Olhando para os movimentos sociais urbanos do Brasil atual e suas organizações, em algumas, porém, parece de fato existir uma nítida disposição para se proceder a uma crítica radical e “pela esquerda” do bolchevismo e do que ele representou. A bem da verdade, já há, aliás, organizações que encarnam conscientemente, em maior ou menor grau, esse projeto. É bem verdade que isso ainda está longe, muito longe de ser um espírito generalizado. Incorporar esse espírito pode ser considerado como um dos mais importantes desafios para os ativistas brasileiros. Entretanto, também é inegável que precisamente a atual onda de protesto urbano, iniciada e puxada por uma organização, o MPL, comprometida com princípios nitidamente libertários (horizontalidade, autogestão, autonomia e apartidarismo), mostra que estilos descentralizados e radicalmente democráticos de organização e protesto começam a ameaçar seriamente a predominância e a hegemonia dos estilos centralizadores e (quase-)bolcheviques. O que, evidentemente, não significa que estejam a ponto de reverter a correlação de forças conservadora atualmente observável no Brasil.

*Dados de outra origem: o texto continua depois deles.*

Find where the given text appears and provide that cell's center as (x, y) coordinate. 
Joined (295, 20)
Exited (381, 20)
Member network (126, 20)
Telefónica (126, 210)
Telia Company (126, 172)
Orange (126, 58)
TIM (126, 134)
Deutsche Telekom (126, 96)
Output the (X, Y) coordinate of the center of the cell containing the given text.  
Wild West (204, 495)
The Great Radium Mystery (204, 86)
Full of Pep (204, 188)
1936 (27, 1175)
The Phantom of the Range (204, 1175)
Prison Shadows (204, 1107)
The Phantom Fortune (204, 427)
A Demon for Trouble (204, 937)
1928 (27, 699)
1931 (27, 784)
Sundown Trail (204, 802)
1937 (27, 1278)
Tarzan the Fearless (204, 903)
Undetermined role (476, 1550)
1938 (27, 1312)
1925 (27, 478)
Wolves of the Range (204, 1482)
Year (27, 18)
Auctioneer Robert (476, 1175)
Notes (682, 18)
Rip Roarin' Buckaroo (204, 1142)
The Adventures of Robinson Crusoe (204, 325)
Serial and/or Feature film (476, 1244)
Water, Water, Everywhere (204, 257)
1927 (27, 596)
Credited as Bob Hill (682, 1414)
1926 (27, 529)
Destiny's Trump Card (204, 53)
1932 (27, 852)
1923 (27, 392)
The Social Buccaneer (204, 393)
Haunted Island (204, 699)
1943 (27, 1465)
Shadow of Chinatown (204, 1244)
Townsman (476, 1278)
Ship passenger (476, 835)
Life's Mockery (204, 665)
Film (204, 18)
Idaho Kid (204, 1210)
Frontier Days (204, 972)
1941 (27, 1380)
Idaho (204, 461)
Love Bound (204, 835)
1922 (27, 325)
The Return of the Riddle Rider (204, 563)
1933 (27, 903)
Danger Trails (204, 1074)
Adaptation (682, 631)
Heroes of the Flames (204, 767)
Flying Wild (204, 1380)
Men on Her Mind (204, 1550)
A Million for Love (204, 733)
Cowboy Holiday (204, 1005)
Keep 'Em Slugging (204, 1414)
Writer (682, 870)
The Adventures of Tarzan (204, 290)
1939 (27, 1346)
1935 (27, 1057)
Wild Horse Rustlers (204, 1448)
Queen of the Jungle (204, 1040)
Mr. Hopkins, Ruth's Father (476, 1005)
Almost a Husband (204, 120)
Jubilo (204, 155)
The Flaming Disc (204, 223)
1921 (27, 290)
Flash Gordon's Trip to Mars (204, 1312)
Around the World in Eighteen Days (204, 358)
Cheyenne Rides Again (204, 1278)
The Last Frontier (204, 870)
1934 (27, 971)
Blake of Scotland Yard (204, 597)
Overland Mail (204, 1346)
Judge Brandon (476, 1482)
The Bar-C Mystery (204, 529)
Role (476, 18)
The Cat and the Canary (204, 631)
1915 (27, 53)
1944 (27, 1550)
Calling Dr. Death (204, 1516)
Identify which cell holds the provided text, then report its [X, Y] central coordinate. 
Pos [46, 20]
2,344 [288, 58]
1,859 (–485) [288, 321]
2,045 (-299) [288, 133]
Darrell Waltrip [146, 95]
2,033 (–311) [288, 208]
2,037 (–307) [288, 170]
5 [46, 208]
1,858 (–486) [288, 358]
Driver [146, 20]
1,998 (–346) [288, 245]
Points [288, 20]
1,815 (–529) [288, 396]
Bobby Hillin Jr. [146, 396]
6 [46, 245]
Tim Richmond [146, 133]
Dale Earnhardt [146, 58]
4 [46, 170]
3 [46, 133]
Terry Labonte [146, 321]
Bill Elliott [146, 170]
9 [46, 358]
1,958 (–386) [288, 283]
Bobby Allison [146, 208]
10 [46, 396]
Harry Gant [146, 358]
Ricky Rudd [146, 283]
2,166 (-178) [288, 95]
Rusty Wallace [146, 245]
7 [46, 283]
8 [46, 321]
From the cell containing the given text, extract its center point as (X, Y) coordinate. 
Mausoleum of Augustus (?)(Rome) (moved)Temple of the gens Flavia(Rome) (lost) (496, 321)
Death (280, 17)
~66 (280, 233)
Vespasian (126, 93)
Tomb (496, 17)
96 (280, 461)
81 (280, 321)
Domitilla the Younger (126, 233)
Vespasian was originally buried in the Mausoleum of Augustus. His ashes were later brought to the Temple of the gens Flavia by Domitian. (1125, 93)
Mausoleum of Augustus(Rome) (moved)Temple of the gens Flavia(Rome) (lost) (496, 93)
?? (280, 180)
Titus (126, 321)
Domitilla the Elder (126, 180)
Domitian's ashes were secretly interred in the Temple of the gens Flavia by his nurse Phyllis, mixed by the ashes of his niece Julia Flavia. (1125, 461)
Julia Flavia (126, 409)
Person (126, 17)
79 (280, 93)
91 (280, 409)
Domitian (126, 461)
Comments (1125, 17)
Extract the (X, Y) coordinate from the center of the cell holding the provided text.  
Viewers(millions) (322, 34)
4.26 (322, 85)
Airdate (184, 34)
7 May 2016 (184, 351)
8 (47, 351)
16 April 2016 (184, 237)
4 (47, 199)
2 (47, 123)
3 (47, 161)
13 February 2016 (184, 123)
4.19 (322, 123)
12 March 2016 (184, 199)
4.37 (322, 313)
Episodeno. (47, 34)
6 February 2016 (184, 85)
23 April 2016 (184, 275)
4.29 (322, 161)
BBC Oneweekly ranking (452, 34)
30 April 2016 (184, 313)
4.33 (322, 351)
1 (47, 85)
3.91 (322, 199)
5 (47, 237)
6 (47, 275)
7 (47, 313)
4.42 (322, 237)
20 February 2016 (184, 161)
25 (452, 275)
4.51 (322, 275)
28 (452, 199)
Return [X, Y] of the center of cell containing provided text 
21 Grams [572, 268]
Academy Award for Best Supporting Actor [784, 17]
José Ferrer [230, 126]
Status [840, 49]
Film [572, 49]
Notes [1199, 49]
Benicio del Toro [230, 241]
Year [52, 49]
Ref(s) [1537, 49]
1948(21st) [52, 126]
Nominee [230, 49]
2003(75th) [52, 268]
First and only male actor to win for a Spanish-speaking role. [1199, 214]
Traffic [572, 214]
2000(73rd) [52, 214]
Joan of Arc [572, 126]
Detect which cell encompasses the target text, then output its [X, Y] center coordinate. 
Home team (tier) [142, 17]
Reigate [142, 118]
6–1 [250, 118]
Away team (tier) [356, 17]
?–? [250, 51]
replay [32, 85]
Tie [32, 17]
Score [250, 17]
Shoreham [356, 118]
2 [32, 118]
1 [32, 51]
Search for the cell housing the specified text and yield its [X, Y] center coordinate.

Um outro desafio para os ativismos contemporâneos refere-se, especificamente no que concerne aos ativismos urbanos, ao problema de organizar e mobilizar os trabalhadores informais. Na era da globalização e do processo eufemisticamente denominado de “reestruturação produtiva”, o sistema capitalista cessou de, nos países centrais, poder “incluir” e “integrar” quase todos os trabalhadores ao mundo do consumo. Pelo contrário: ele passou a expelir ou a não incluir uma crescente parcela da população do mercado de trabalho formal, especialmente entre os jovens. Distante do quadro comparativamente muito melhor dos três decênios que vão do período imediatamente posterior ao fim da Segunda Guerra até meados dos anos 1970 (época apelidada, com notável exagero, de os “treinte glorieuses” [“trinta gloriosos”), a situação a que hoje assistimos é a de um desemprego em massa, de “precarização” das relações de trabalho e de erosão do welfare state [Estado de bem-estar social] nos países centrais, e de “hiperprecarização” do trabalho nos países da (semi)periferia. Nestes, como o Brasil, desde sempre familiarizados com altas taxas de subemprego, muitas vezes cresce também o desemprego aberto; e o desde sempre precário mundo do trabalho precariza-se, em parte, ainda mais. Como se isso não bastasse, o deficiente papel do Estado como provedor de serviços e bens públicos como saúde e educação torna-se ainda mais limitado.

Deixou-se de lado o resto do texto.